Brian Broom Jun 24th 2009 11:22AM
If replenishment is required (as GC said) then what that says to me it that passive regen is too low. If everyone has to have it, then buff passive regen (per class, if necessary) and then it can be tweeked until its right.
davethedruid Jun 24th 2009 11:26AM
What about the fact that it is unbalanced? Like the fact that Hunters get replenshment, but Holy Priests, or Shamans do not? If you raiding its prob not a issue, but if you are doing 5-mans its kinda unfair.

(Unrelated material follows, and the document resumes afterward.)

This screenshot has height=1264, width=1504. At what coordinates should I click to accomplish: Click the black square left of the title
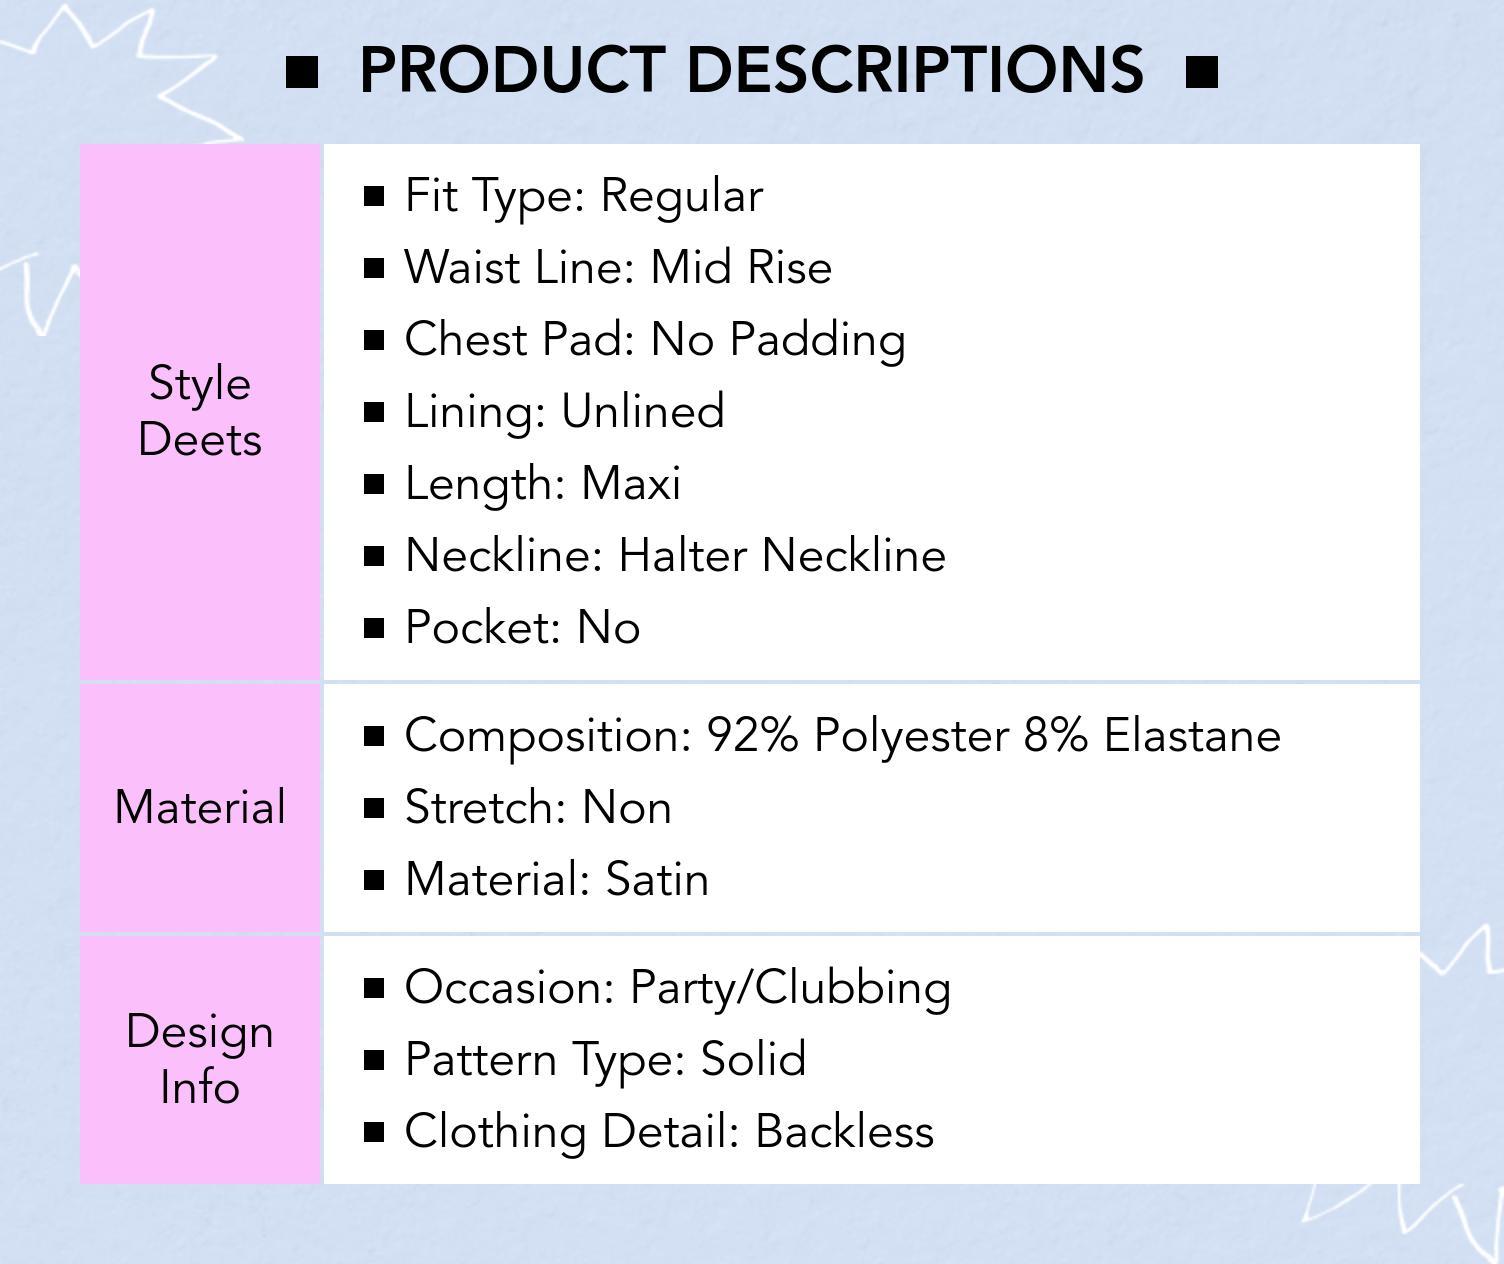(302, 72)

theRaptor Jun 24th 2009 11:42AM
Problems in 5 mans...
What are you in greens? My Holy Gear is only about mid Naxx-25 level (which isn't massively above level 80 blues) and I can heal most Heroics with renew and the occasional flash heal. Mana is not an issue in Heroics, if you are running low on mana in a Heroic as a Holy priest someone is doing something horribly wrong. Get better tanks and run with DPS that know what "aggro" means.
Oh and you can use your shadowfiend as Holy. Really.
Replenishment exists for four plus minute fights, not for 1-2 minute Heroic boss.
BitterCupOJoe Jun 24th 2009 11:45AM
Not to sound like an elitist jerk, but if it seems like replenishment is making or breaking your 5 man attempts, then replenishment is almost certainly NOT making or breaking your 5 man attempts. Instead, you're attempting the content with people that are undergeared, underskilled, unfamiliar with the content, or some combination of the above. If you believe the difference between you downing a 5 man boss is whether you're stacking the right buffs, then you are almost certainly wrong.
kabshiel Jun 24th 2009 1:42PM
The only exception to that is if you're trying some achievements, in which case Bloodlust/Heroism is highly recommended.
Wyred Jun 25th 2009 4:49AM
The other day we got some random holy priest off LFG in for VoA. Turned out he was REALLY holy, as in 0/71/0. If you nerf replenishment then this priest will no longer be able to cast PoH once a minute. Won't someone please think of the children?
Jon Do Jun 24th 2009 11:33AM
I can't speak for other mana-user classes or roles (such as DPS), but as a raiding Holy Priest I never run out of mana. It's kind of a BTPNTC thing - I know how my class/spec's mana regen works, and I gear with that in mind. I rotate in Inner Focus, and I may need to pop Shadow Fiend occasionally, or a potion, but that's about as bad as it gets.